(SUPPLIED DATA)
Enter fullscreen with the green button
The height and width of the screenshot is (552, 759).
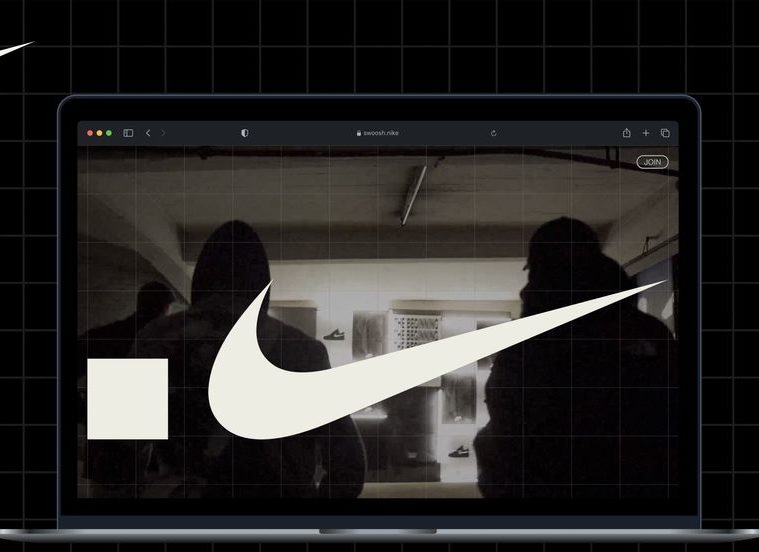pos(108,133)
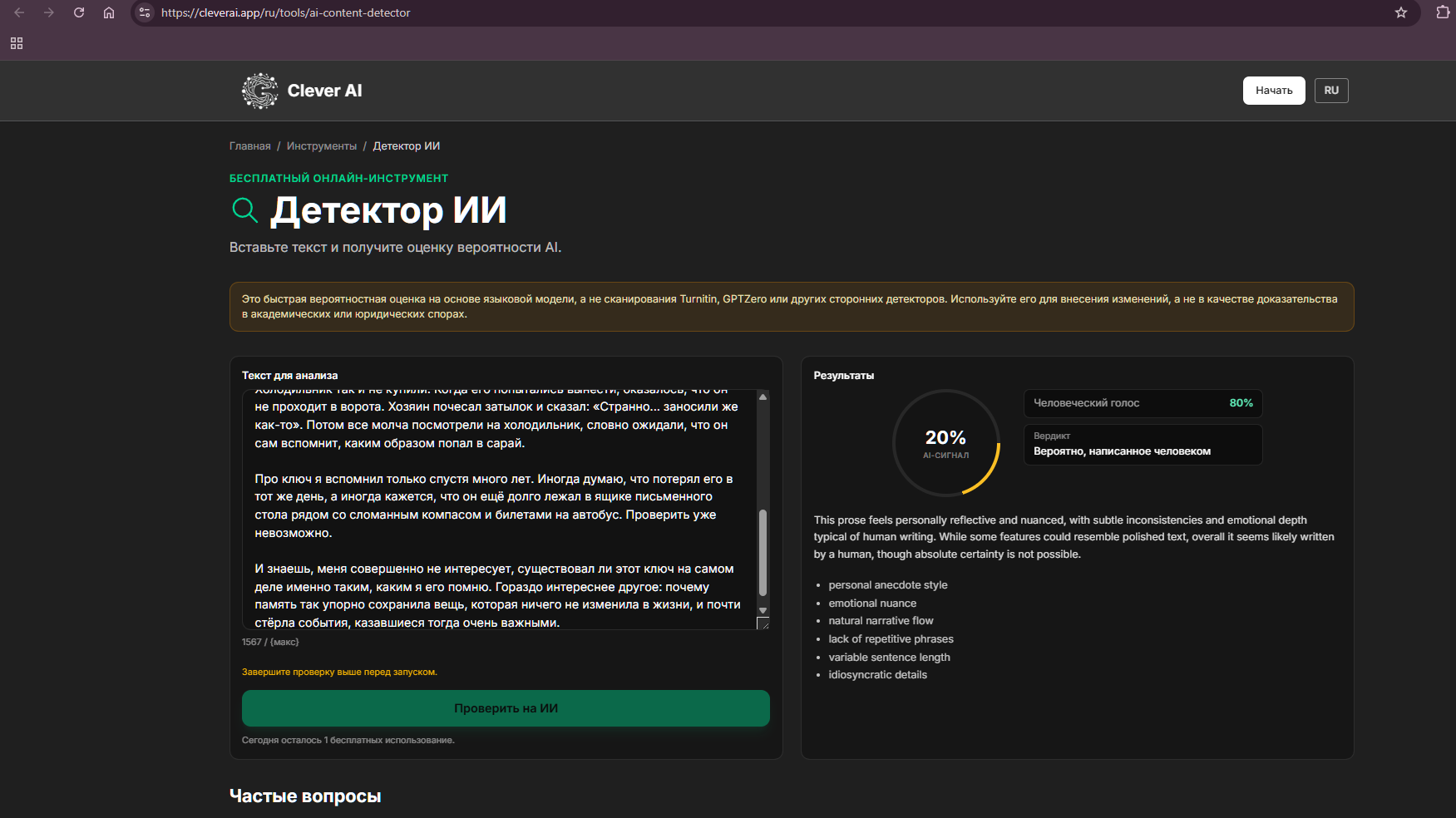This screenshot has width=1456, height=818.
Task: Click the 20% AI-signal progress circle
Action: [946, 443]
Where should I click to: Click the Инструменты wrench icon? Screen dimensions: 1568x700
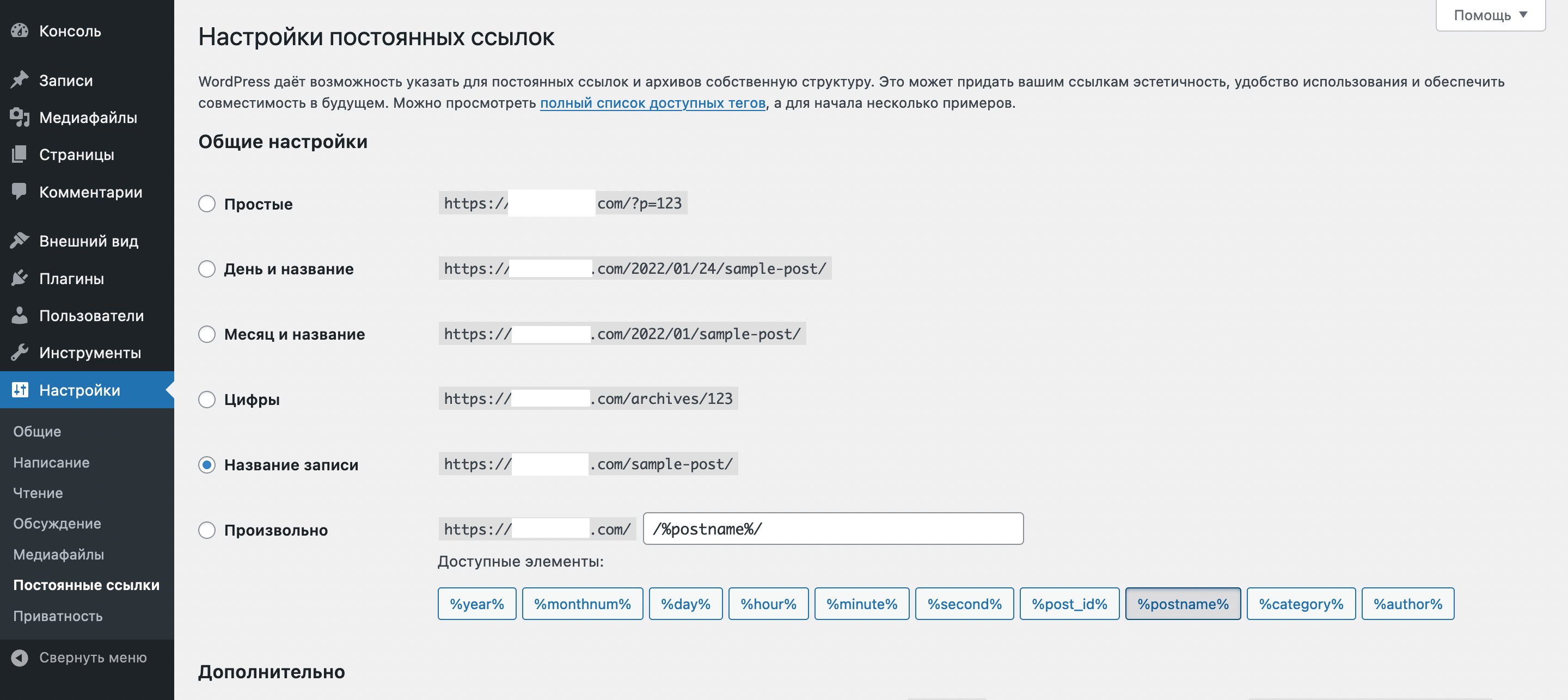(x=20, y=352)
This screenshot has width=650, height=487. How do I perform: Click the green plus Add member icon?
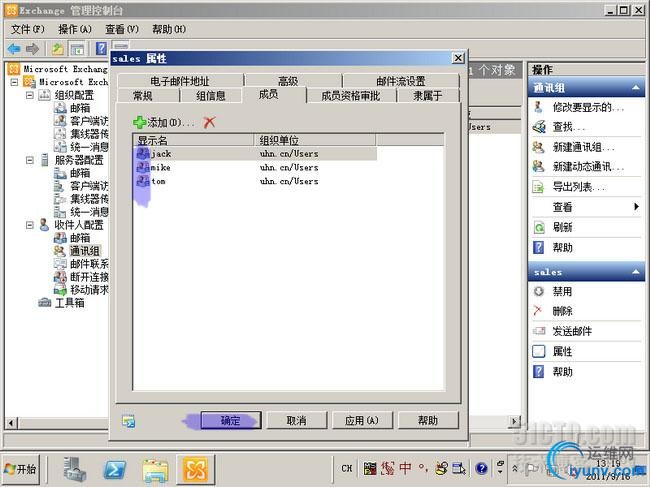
(End SUPPLIED DATA)
> _PROMPT_
Repeat each line above exactly. The pictures stay out.

> _EXERCISE ANSWER_
Enter fullscreen with the green button
The height and width of the screenshot is (552, 759).
pos(108,133)
This screenshot has width=1456, height=818.
Task: Click the 20% AI-signal progress circle
Action: [946, 443]
Where should I click to: Click the Инструменты wrench icon? Screen dimensions: 1568x700
(x=20, y=352)
This screenshot has width=650, height=487. How do I perform: Click the green plus Add member icon?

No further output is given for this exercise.